A calcium sensitizer is a drug which sensitizes the heart to intracellular calcium thereby increasing cardiac contractility. Examples include levosimendan, pimobendan, and omecamtiv mecarbil (CK-1827452).

Calcium sensitizers like levosimendan and pimobendan have multiple mechanisms of action and produce both positive inotropic effects and peripheral vasodilation. Conversely, the newer experimental agent omecamtiv mecarbil is a pure inotrope without other effects like vasodilation. Levosimendan and pimobendan augment cardiac troponin C binding to calcium in addition to other actions, whereas omecantiv mecarbil binds to the cardiac myosin β-heavy chain and thereby activates cardiac myosin. Calcium sensitizers are used in the treatment of heart failure. Levosimendan is widely used in humans (but notably not in the United States), while pimobendan is used in Japan and in veterinary medicine.

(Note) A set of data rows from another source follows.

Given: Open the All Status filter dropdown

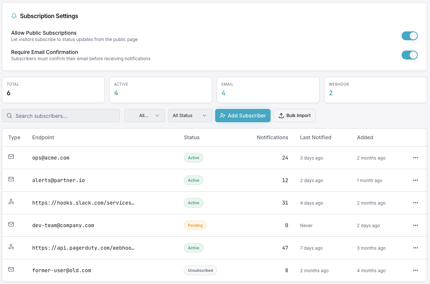Looking at the screenshot, I should (x=190, y=116).
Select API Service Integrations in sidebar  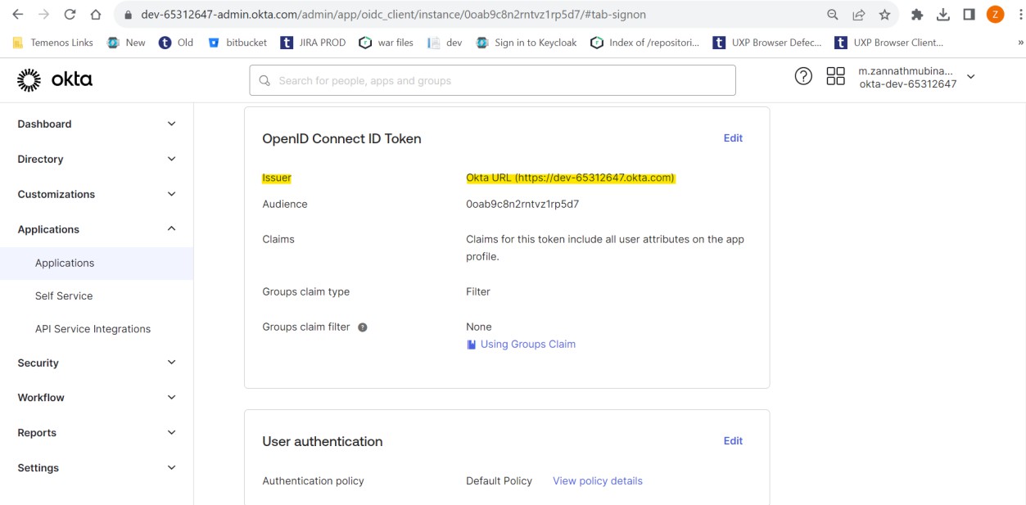(x=93, y=329)
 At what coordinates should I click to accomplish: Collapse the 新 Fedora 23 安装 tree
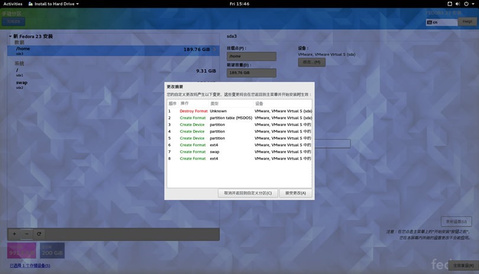pyautogui.click(x=10, y=37)
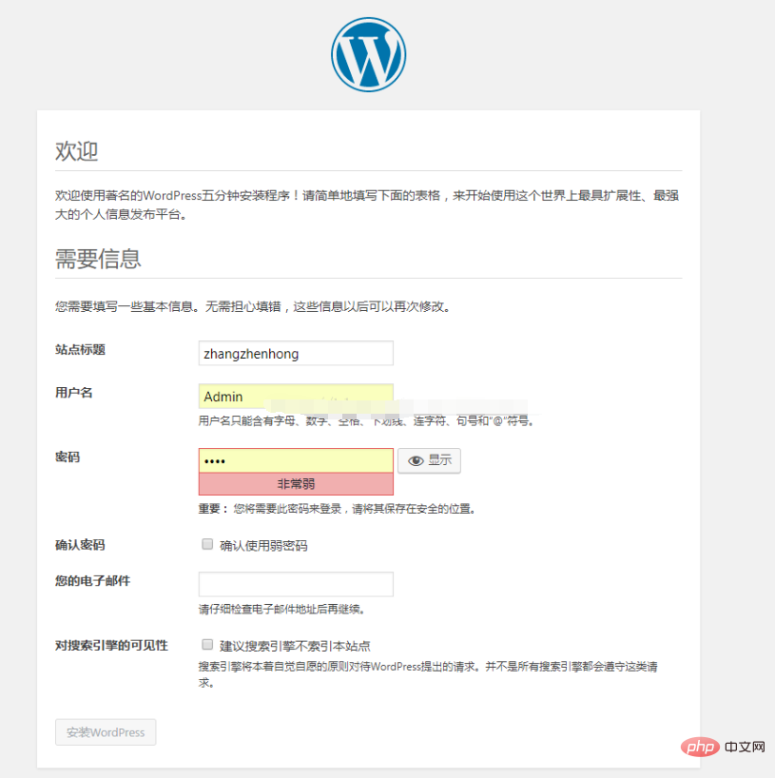This screenshot has width=775, height=778.
Task: Enable the 建议搜索引擎不索引本站点 checkbox
Action: (x=206, y=645)
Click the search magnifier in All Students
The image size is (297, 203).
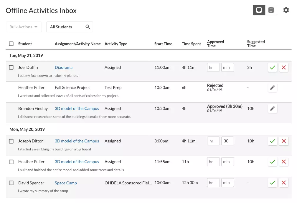(x=88, y=27)
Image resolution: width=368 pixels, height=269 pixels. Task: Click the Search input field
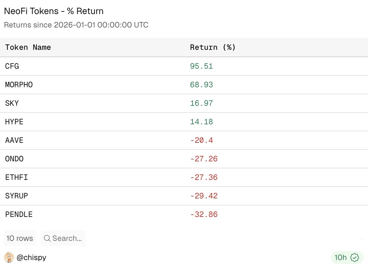pos(63,238)
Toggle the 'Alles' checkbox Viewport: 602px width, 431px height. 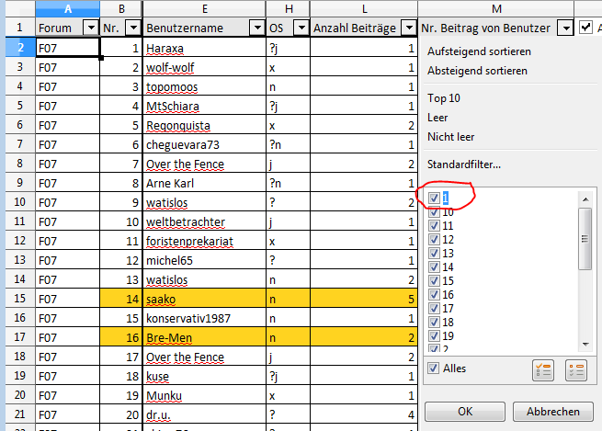pos(434,369)
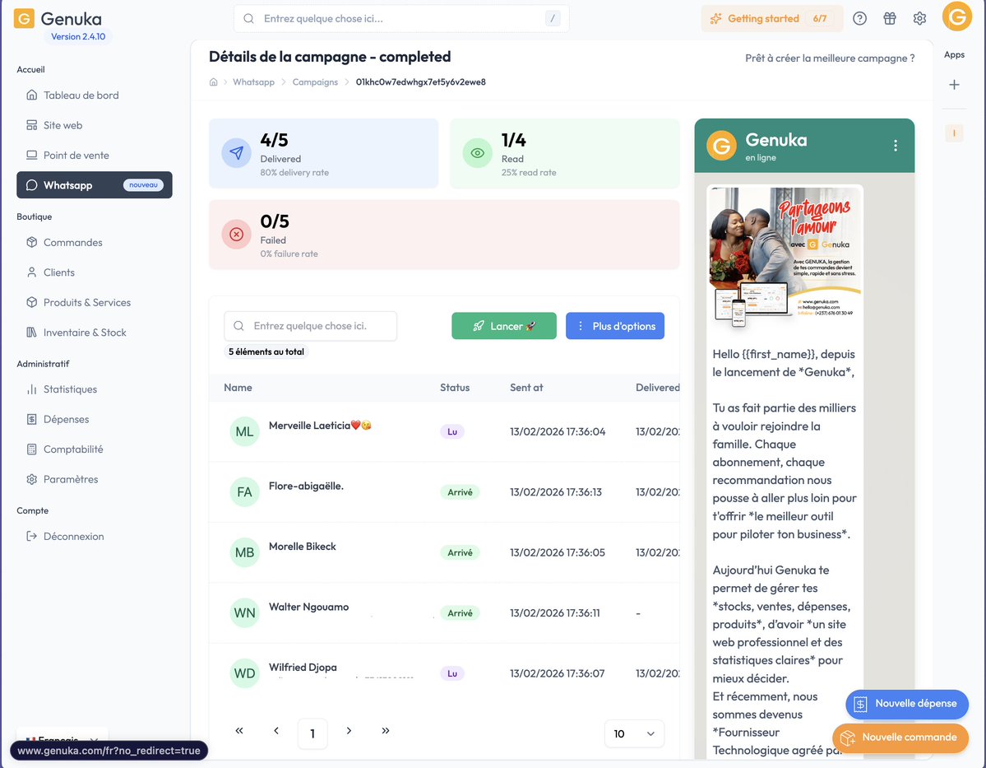Screen dimensions: 986x768
Task: Check the Getting started 6/7 progress
Action: coord(771,17)
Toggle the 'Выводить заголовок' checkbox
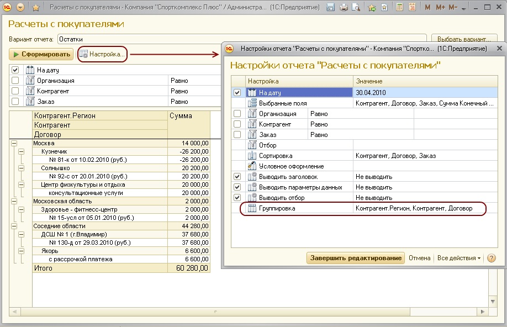This screenshot has width=507, height=327. coord(237,177)
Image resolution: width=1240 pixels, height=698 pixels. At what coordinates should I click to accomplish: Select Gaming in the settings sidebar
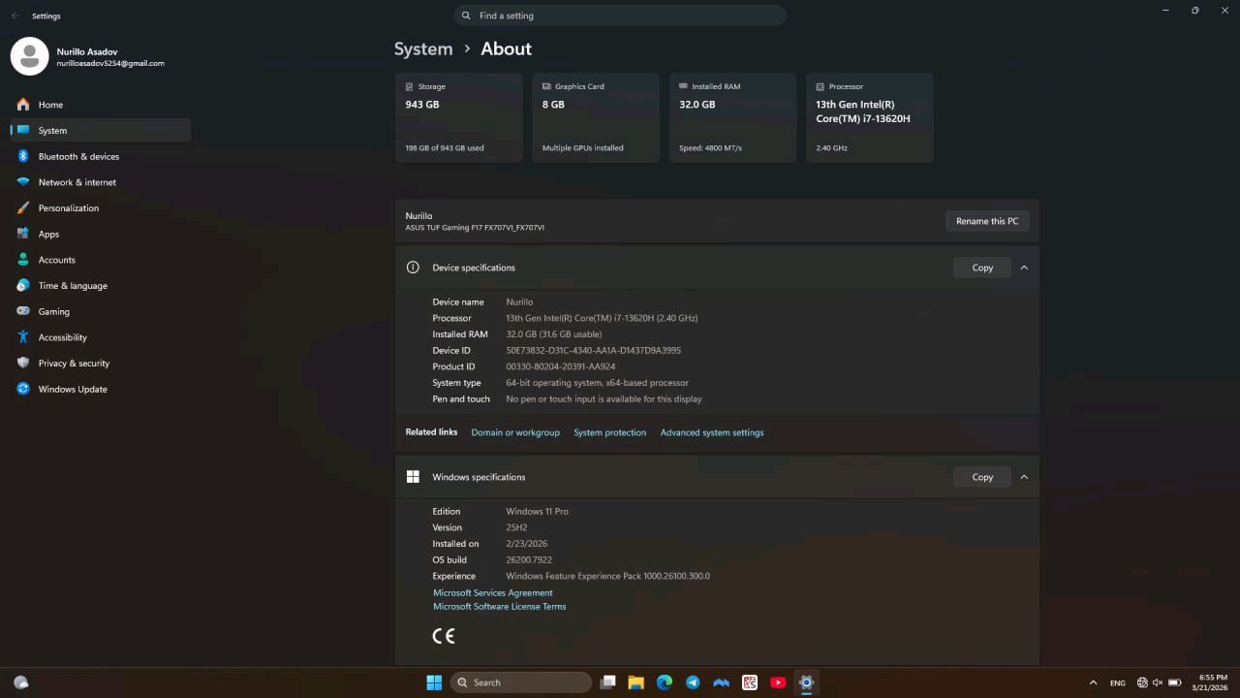(x=53, y=311)
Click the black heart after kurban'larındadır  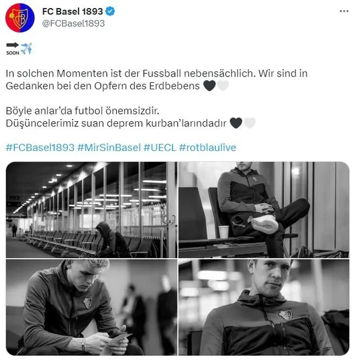click(236, 123)
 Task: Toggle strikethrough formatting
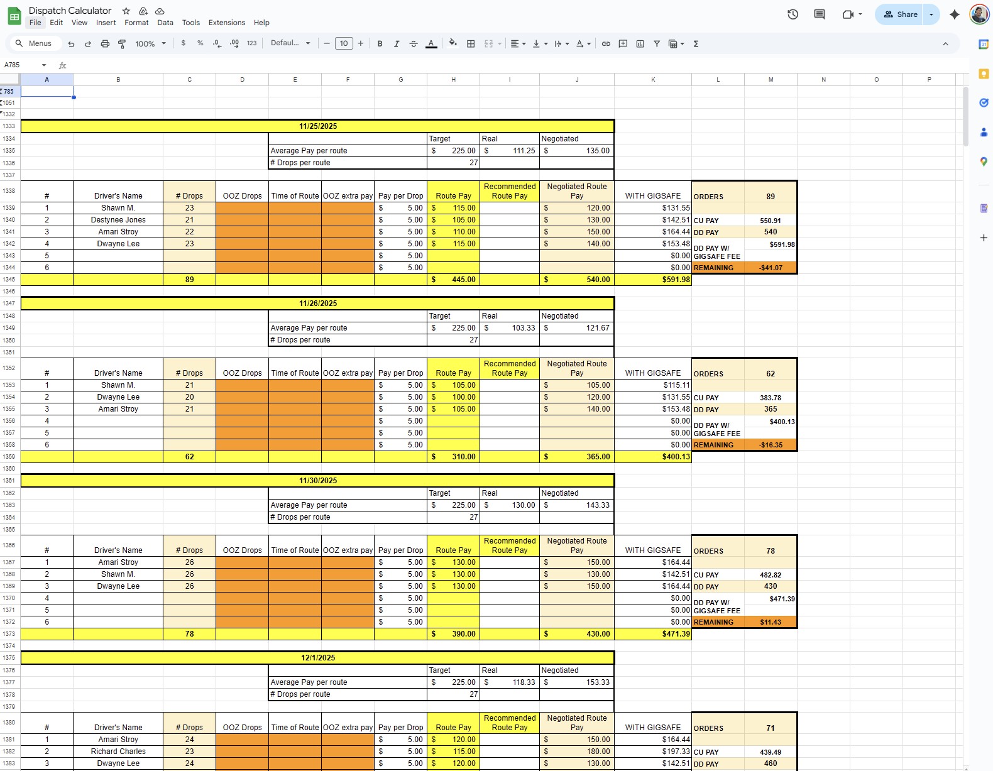pos(414,44)
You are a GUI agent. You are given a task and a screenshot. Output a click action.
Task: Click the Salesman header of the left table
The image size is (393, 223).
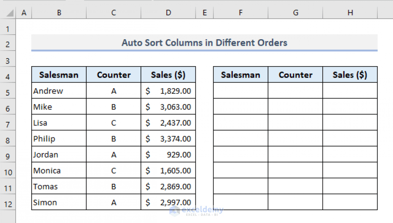click(58, 75)
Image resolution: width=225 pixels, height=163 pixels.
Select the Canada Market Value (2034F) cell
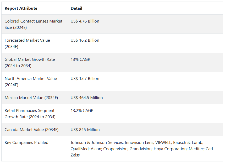coord(31,130)
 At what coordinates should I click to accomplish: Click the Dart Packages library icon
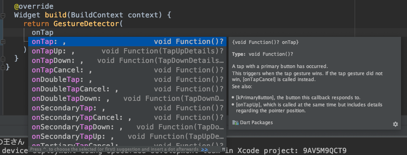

Calcium sensitizers should be distinguished from calcium mobilizers, which act by various mechanisms of action and work by elevating intracellular calcium levels to increase cardiac contractility. Examples of calcium mobilizers include catecholamine sympathomimetics like dobutamine, phosphodiesterase PDE3 inhibitors like amrinone, enoximone, and milrinone, and cardiac glycosides like digoxin. In heart failure, calcium mobilizers provide modest short-term benefits. However, with chronic administration, there is accelerated disease and increased mortality. Attempts to avoid such problems, like with reduced or intermittent dosing or use of partial agonists, have been unsuccessful. As a result, long-term use of calcium mobilizers for heart failure has been abandoned. In any case, they are still used for refractory cases of acute heart failure.

Calcium sensitizers are thought to be superior to and safer than calcium mobilizers as they avoid elevation of intracellular calcium, do not downregulate the adrenergic signaling pathway, and carry various other advantages. Levosimendan has shown short-term benefits for heart failure without long-term consequences, though more clinical trials are still needed. On the other hand, pimobendan has been reported to increase mortality similarly to other conventional inotropic agents, resulting in it being abandoned, though subsequent contradictory findings also exist.